• Challenge:
Rewrite these rows, replacing "list picker icon" with "dropdown icon" and leaving everything else unchanged. Do not include the pictures.

• Exercise inputs:
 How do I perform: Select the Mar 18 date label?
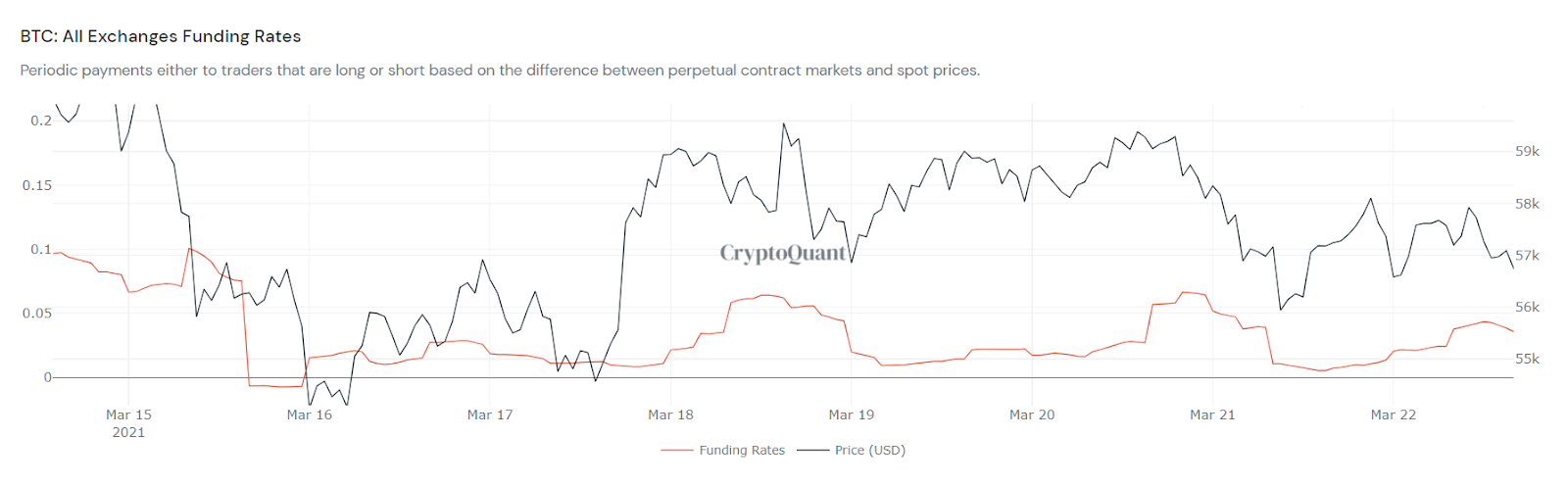pyautogui.click(x=670, y=415)
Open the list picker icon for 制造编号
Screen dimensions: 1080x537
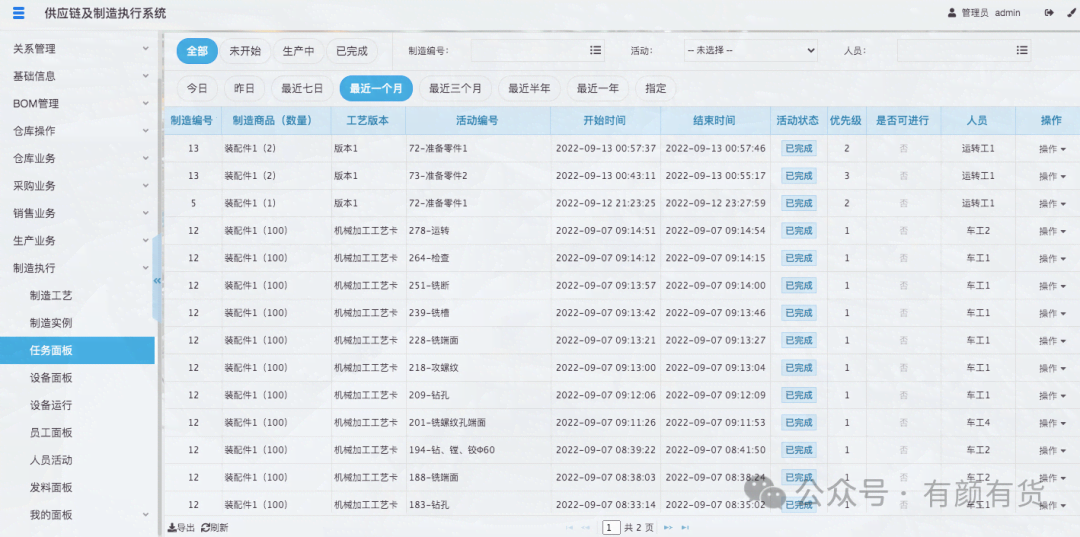[x=596, y=50]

• Result below:
 How do I perform: Select the Mar 18 date label?
pyautogui.click(x=670, y=415)
Open the dropdown icon for 制造编号
Screen dimensions: 1080x537
[x=596, y=50]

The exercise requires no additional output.